**Data for this exercise:**
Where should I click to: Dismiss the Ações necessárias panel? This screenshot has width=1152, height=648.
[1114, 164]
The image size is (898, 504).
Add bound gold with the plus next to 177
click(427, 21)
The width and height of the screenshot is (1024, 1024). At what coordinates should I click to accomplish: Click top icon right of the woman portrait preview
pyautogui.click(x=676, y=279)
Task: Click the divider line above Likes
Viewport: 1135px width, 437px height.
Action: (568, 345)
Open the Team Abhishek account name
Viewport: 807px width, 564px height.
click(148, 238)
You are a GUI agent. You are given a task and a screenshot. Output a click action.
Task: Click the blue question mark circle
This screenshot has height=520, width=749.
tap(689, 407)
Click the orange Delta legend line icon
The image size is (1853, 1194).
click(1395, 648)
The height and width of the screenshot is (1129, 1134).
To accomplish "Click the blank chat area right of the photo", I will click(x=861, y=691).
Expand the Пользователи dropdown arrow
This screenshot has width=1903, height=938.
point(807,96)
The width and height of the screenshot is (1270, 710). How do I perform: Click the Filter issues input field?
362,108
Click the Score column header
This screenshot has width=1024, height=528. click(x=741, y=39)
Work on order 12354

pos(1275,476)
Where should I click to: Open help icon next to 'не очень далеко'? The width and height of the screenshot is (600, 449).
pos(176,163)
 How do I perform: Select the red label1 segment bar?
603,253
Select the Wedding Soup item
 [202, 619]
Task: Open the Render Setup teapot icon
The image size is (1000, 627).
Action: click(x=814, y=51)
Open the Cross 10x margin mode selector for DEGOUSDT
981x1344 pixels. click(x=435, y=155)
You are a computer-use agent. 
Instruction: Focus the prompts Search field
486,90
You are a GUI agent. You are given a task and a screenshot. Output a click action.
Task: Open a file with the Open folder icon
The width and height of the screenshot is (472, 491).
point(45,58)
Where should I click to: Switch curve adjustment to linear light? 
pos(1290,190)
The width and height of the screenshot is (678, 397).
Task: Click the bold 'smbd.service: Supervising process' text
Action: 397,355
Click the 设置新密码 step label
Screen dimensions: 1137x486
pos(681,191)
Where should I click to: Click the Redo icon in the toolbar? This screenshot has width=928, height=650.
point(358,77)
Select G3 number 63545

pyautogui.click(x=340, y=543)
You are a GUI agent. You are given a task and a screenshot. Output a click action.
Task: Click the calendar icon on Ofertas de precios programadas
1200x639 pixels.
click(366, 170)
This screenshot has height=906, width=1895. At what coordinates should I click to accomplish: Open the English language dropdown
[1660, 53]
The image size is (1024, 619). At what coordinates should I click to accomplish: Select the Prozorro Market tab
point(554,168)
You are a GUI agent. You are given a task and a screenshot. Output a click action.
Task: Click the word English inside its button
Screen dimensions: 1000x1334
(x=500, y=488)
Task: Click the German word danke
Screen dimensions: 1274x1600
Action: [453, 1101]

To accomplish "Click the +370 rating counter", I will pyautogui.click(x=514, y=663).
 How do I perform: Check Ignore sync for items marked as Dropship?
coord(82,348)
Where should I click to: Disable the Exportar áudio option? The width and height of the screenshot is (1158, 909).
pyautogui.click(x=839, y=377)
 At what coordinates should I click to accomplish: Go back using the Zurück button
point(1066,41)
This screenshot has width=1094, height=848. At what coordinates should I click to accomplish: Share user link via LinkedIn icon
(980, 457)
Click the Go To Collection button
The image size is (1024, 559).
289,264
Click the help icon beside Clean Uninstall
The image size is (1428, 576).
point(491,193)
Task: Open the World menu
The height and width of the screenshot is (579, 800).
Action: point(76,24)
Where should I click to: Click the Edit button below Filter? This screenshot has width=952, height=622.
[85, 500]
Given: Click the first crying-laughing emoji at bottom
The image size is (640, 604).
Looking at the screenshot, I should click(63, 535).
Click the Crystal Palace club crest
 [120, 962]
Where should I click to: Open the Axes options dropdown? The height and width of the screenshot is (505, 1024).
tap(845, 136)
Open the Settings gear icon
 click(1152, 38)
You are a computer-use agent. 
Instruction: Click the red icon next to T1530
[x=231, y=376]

**Work instruction:** Your answer should contain every entry, transcribed exactly.

**Solution:**
Where should I click to: Dismiss the Ações necessárias panel? This screenshot has width=1152, height=648.
[1114, 164]
The image size is (898, 504).
Add bound gold with the plus next to 177
click(427, 21)
The width and height of the screenshot is (1024, 1024). At what coordinates should I click to accomplish: Click top icon right of the woman portrait preview
pyautogui.click(x=676, y=279)
Task: Click the divider line above Likes
Viewport: 1135px width, 437px height.
Action: (568, 345)
Open the Team Abhishek account name
Viewport: 807px width, 564px height.
click(148, 238)
You are a GUI agent. You are given a task and a screenshot. Output a click action.
Task: Click the blue question mark circle
This screenshot has height=520, width=749.
tap(689, 407)
Click the orange Delta legend line icon
The image size is (1853, 1194).
click(1395, 648)
The height and width of the screenshot is (1129, 1134).
To accomplish "Click the blank chat area right of the photo", I will click(x=861, y=691).
Expand the Пользователи dropdown arrow
This screenshot has width=1903, height=938.
point(807,96)
The width and height of the screenshot is (1270, 710). How do I perform: Click the Filter issues input field?
362,108
Click the Score column header
This screenshot has width=1024, height=528. click(x=741, y=39)
Work on order 12354

pos(1275,476)
Where should I click to: Open help icon next to 'не очень далеко'? The width and height of the screenshot is (600, 449).
pos(176,163)
 How do I perform: Select the red label1 segment bar?
603,253
Select the Wedding Soup item
 [202, 619]
Task: Open the Render Setup teapot icon
The image size is (1000, 627).
Action: click(x=814, y=51)
Open the Cross 10x margin mode selector for DEGOUSDT
981x1344 pixels. click(x=435, y=155)
You are a computer-use agent. 
Instruction: Focus the prompts Search field
486,90
You are a GUI agent. You are given a task and a screenshot. Output a click action.
Task: Open a file with the Open folder icon
The width and height of the screenshot is (472, 491).
point(45,58)
Where should I click to: Switch curve adjustment to linear light? 
pos(1290,190)
The width and height of the screenshot is (678, 397).
Task: Click the bold 'smbd.service: Supervising process' text
Action: 397,355
Click the 设置新密码 step label
Screen dimensions: 1137x486
pos(681,191)
Where should I click to: Click the Redo icon in the toolbar? This screenshot has width=928, height=650.
point(358,77)
Select G3 number 63545

pyautogui.click(x=340, y=543)
You are a GUI agent. You are given a task and a screenshot. Output a click action.
Task: Click the calendar icon on Ofertas de precios programadas
1200x639 pixels.
click(366, 170)
This screenshot has height=906, width=1895. At what coordinates should I click to accomplish: Open the English language dropdown
[1660, 53]
The image size is (1024, 619). At what coordinates should I click to accomplish: Select the Prozorro Market tab
point(554,168)
You are a GUI agent. You are given a task and a screenshot. Output a click action.
Task: Click the word English inside its button
Screen dimensions: 1000x1334
(x=500, y=488)
Task: Click the German word danke
Screen dimensions: 1274x1600
Action: [453, 1101]

To accomplish "Click the +370 rating counter", I will pyautogui.click(x=514, y=663).
 How do I perform: Check Ignore sync for items marked as Dropship?
coord(82,348)
Where should I click to: Disable the Exportar áudio option? The width and height of the screenshot is (1158, 909).
pyautogui.click(x=839, y=377)
 At what coordinates should I click to accomplish: Go back using the Zurück button
point(1066,41)
This screenshot has width=1094, height=848. At what coordinates should I click to accomplish: Share user link via LinkedIn icon
(980, 457)
Click the Go To Collection button
The image size is (1024, 559).
289,264
Click the help icon beside Clean Uninstall
The image size is (1428, 576).
point(491,193)
Task: Open the World menu
The height and width of the screenshot is (579, 800).
Action: point(76,24)
Where should I click to: Click the Edit button below Filter? This screenshot has width=952, height=622.
[85, 500]
Given: Click the first crying-laughing emoji at bottom
The image size is (640, 604).
Looking at the screenshot, I should click(63, 535).
Click the Crystal Palace club crest
 [120, 962]
Where should I click to: Open the Axes options dropdown? The height and width of the screenshot is (505, 1024).
tap(845, 136)
Open the Settings gear icon
 click(1152, 38)
You are a computer-use agent. 
Instruction: Click the red icon next to T1530
[x=231, y=376]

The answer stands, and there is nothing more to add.